Instructions for the task. Repeat the records word for word, from the line with "Where should I click to: Open" to the line with "The image size is (1754, 728).". Leave the pictures out.

━━━ Task input ━━━

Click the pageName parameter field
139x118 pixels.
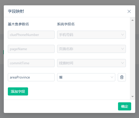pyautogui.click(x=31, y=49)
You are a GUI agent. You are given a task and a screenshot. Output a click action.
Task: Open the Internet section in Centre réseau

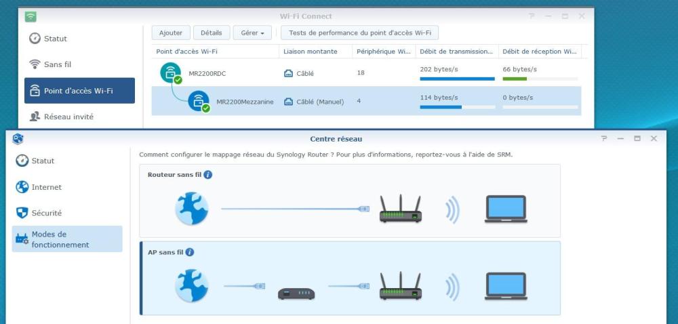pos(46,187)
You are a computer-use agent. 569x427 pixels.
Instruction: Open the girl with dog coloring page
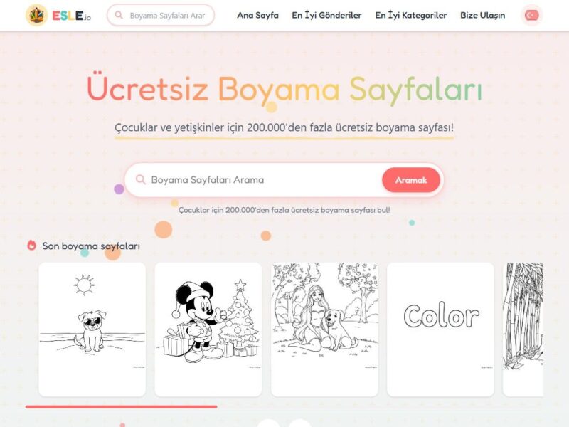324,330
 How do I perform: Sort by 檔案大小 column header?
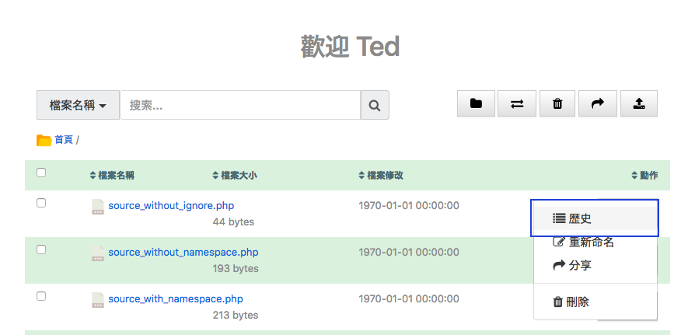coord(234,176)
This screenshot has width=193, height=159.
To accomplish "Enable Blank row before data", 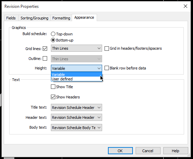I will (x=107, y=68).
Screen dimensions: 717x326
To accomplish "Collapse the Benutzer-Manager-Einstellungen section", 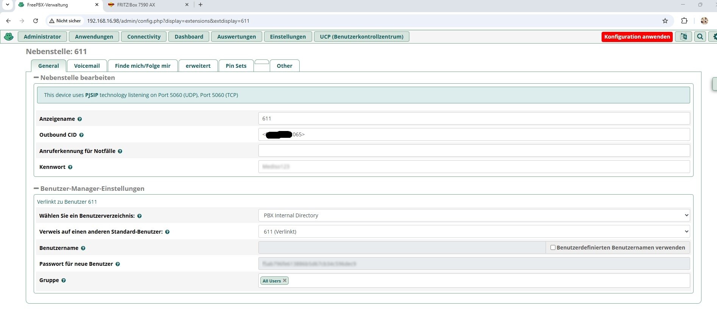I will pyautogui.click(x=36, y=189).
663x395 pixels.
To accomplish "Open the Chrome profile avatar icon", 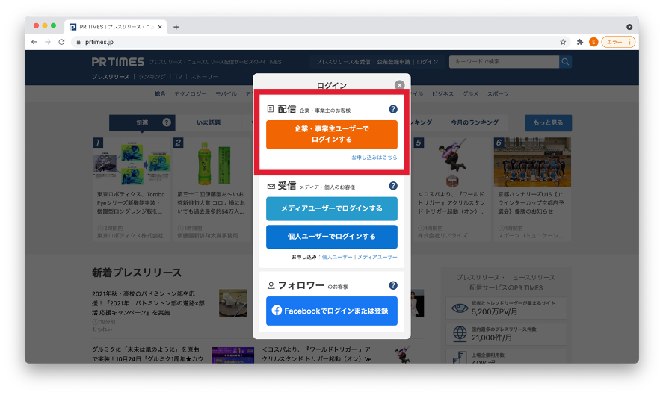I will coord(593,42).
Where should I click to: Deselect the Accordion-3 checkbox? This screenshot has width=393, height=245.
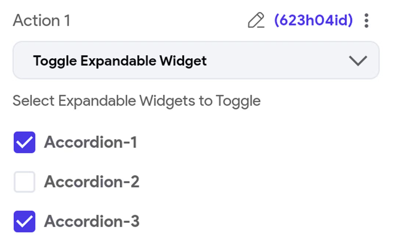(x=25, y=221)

━━━
━━━ Task input ━━━

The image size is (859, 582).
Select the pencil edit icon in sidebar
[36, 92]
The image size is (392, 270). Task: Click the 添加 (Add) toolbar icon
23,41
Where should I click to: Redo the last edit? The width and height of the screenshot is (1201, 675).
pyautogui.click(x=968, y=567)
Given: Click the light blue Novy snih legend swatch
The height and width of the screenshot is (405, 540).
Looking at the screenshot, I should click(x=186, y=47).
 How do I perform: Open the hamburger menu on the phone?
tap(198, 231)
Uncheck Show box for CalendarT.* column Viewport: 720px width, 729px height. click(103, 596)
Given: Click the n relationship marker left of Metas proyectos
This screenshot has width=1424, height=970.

━━━
━━━ Task input ━━━

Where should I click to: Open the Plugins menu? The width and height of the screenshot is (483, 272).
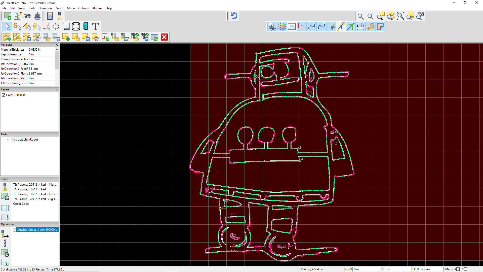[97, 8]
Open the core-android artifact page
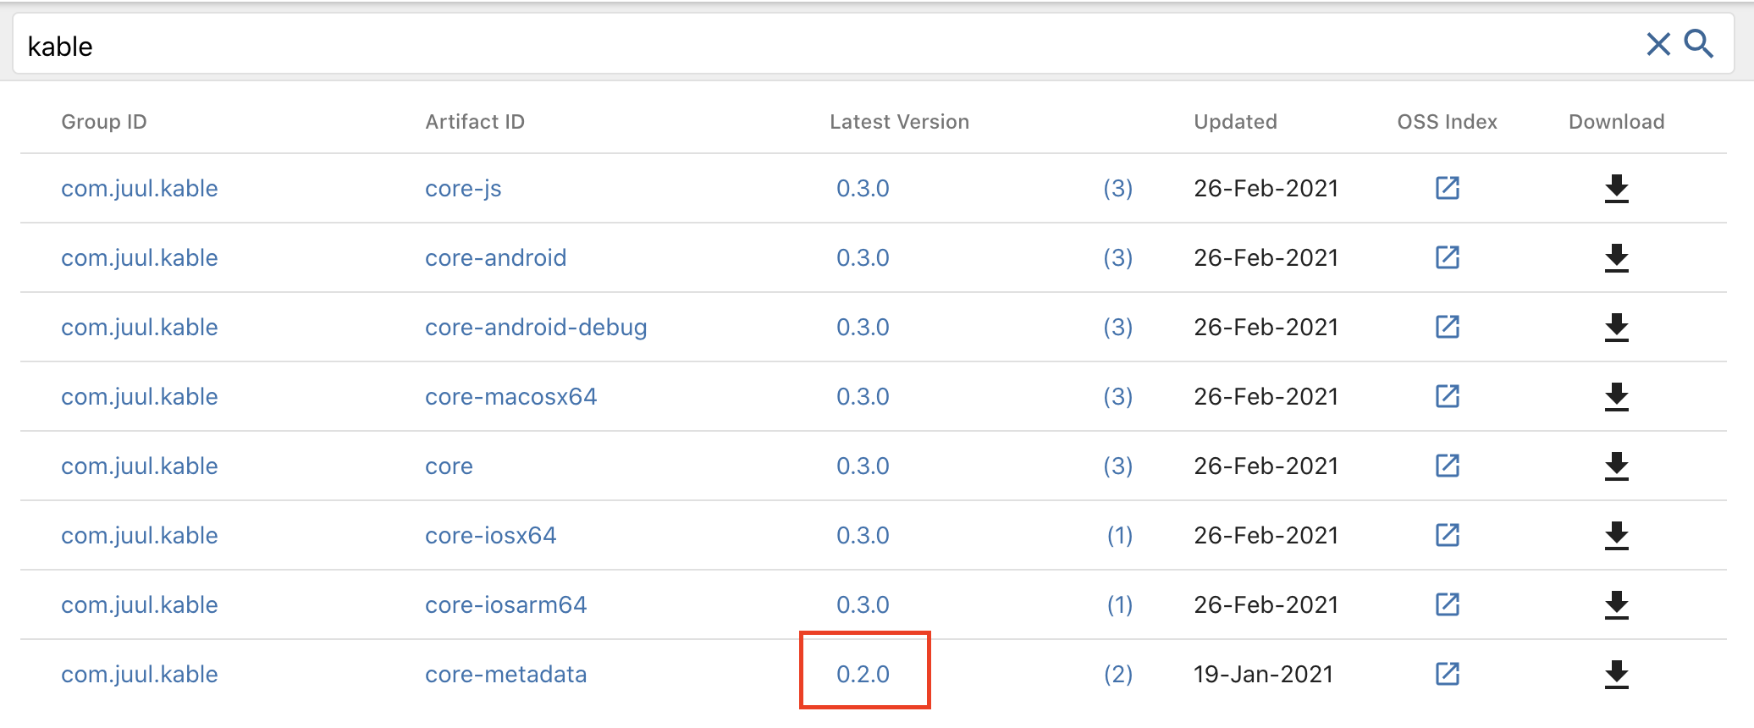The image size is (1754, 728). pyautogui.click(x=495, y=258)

━━━

Reply.
Where should I click to: Open the Plugins menu? The width and height of the screenshot is (483, 272).
[97, 8]
Open the core-android artifact page
The image size is (1754, 728). pyautogui.click(x=495, y=258)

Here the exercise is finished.